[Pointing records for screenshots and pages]
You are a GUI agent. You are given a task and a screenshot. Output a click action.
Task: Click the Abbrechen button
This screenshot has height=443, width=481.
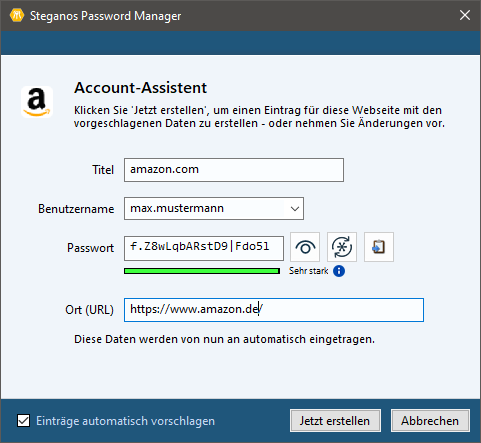click(430, 421)
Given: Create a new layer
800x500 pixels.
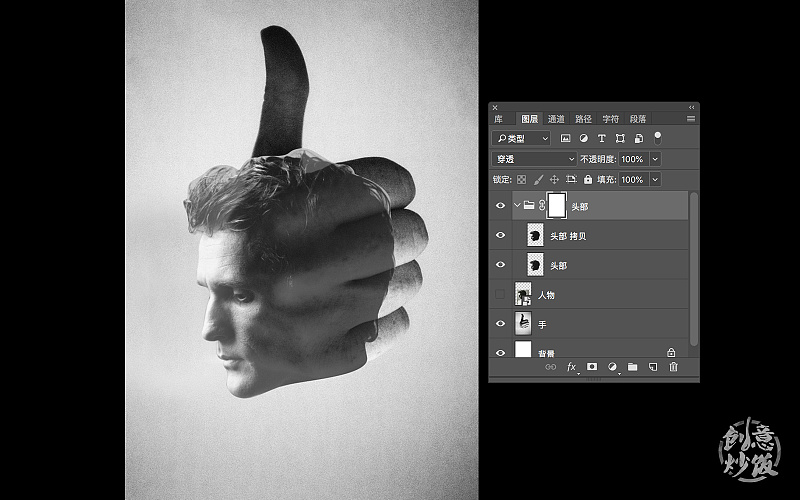Looking at the screenshot, I should (x=652, y=367).
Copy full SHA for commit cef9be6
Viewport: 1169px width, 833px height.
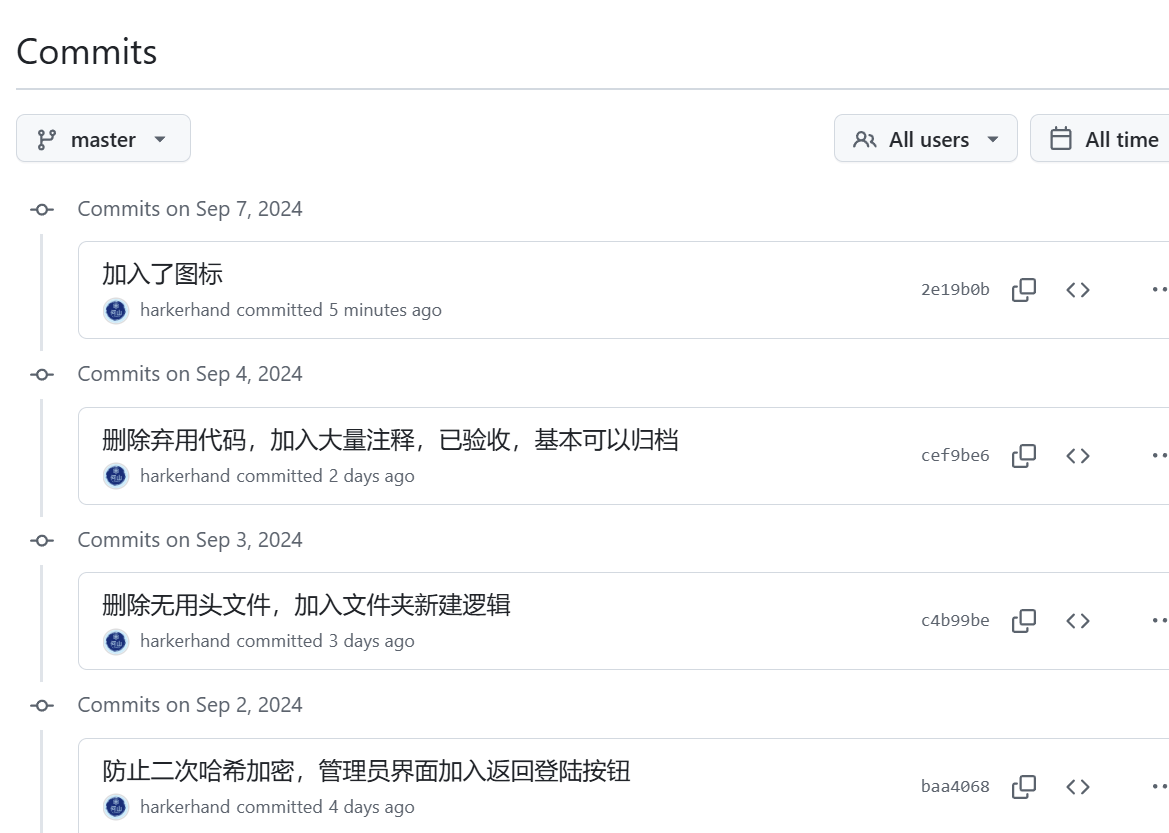[x=1023, y=456]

• **EXERCISE**
Repeat every line of the data above word for word, leaving out the pictures.

• **ANSWER TO THE PROBLEM**
You are a GUI agent. You are given a task and a screenshot. Output a click action.
Task: Click the Abbrechen button
This screenshot has height=443, width=481.
click(430, 421)
Given: Create a new layer
800x500 pixels.
Looking at the screenshot, I should (x=652, y=367).
Copy full SHA for commit cef9be6
Viewport: 1169px width, 833px height.
[x=1023, y=456]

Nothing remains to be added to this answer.